Le juge des référés du Conseil d’État a rendu, le 25 avril 2025, une ordonnance précisant les contours de l’urgence en matière de séjour. Un ressortissant étranger, parent d’un enfant français, sollicitait le renouvellement de son titre de séjour auprès de la préfecture compétente. Après avoir bénéficié de plusieurs récépissés, l’intéressé s’est rendu en Espagne sans document de voyage valide pour un séjour à caractère touristique. Les autorités espagnoles ont alors décidé son placement en centre de rétention administrative pour une durée de soixante jours. Saisi sur le fondement de l’article L. 521-2 du code de justice administrative, le tribunal administratif de Clermont-Ferrand a statué le 9 avril 2025. La juge des référés a enjoint au préfet la délivrance d’un nouveau récépissé de demande de titre de séjour dans un délai bref. Le ministre de l’intérieur a alors interjeté appel de cette ordonnance devant la haute juridiction administrative. La question posée au juge consistait à savoir si l’inertie administrative justifiait une mesure de sauvegarde malgré le comportement fautif du demandeur. Le Conseil d’État annule l’ordonnance de première instance en estimant que la condition d’urgence n’était pas satisfaite en l’espèce.
I. La rigueur de l’appréciation de l’urgence dans le cadre du référé-liberté
A. Le rappel des critères objectifs de la situation d’urgence
« La condition d’urgence posée par l’article L. 521-2 du code de justice administrative s’apprécie objectivement et compte tenu de l’ensemble des circonstances ». Cette exigence impose au requérant de démontrer la nécessité d’une intervention juridictionnelle dans un délai de quarante-huit heures seulement.

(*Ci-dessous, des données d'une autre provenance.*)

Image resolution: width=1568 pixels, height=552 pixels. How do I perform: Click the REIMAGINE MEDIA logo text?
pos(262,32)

La simple existence d’une atteinte à une liberté fondamentale ne suffit pas à caractériser, à elle seule, une situation d’urgence. Le juge doit analyser globalement la situation du demandeur pour vérifier si un péril imminent nécessite réellement une mesure de sauvegarde immédiate. En l’espèce, le retard mis par l’administration pour instruire la demande de renouvellement était manifeste mais insuffisant pour déclencher cette procédure.
B. L’imputabilité de la situation critique au comportement du requérant
Le Conseil d’État souligne que l’intéressé s’est rendu à l’étranger sans être « en possession d’un document l’autorisant à voyager hors du territoire ». L’absence de démarches pour obtenir un nouveau récépissé et la falsification du document expiré pèsent lourdement dans l’appréciation du juge. Le demandeur s’est délibérément placé dans une situation irrégulière lors de son passage de la frontière vers un autre État membre. Cette imprudence manifeste affaiblit la légitimité de la demande de protection urgente adressée au juge administratif français pour remédier à la rétention. La juridiction administrative refuse ainsi de compenser par une injonction les conséquences prévisibles d’un comportement illégal ou négligent de la part du justiciable.

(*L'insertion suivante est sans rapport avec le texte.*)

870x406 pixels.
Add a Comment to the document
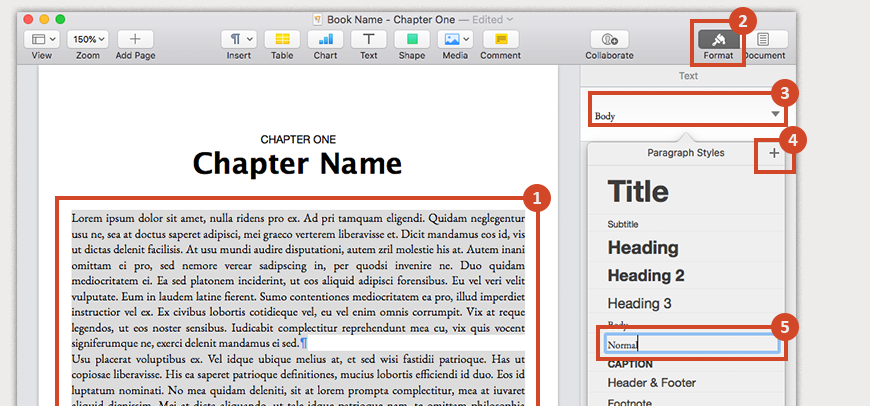(500, 39)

II. L’absence de lien de causalité entre l’omission administrative et la privation de liberté
A. La pluralité des causes du placement en rétention administrative
Le placement en rétention en Espagne ne résultait pas uniquement de l’absence d’un titre de séjour français valide au moment du contrôle. « Le placement en rétention de l’intéressé ne trouve pas sa seule justification dans l’irrégularité de sa situation au regard du séjour ». Les motifs d’ordre public, liés à la possession d’une arme blanche et à des condamnations pénales, constituaient le fondement autonome de cette mesure. La privation de liberté subie à l’étranger trouvait sa source principale dans les agissements délictueux commis par le requérant sur le territoire espagnol. Par conséquent, le silence gardé par la préfecture française ne pouvait être regardé comme la cause directe et exclusive de la situation dénoncée.
B. L’inefficacité prévisible de l’injonction sur la situation internationale
« Il n’apparaît ainsi pas établi que la délivrance d’un nouveau récépissé » soit de nature à mettre fin à la mesure de rétention espagnole. Le juge des référés souligne l’absence d’utilité d’une mesure française pour influencer une procédure administrative ou judiciaire relevant de la souveraineté étrangère. L’injonction prononcée en première instance par le tribunal administratif de Clermont-Ferrand le 9 avril 2025 était dépourvue d’objet pratique immédiat. Le Conseil d’État rejette les conclusions du requérant tout en qualifiant de « regrettable » le délai de traitement de son dossier par l’administration. Cette décision confirme que le référé-liberté ne constitue pas un remède automatique aux difficultés nées de la propre turpitude du demandeur.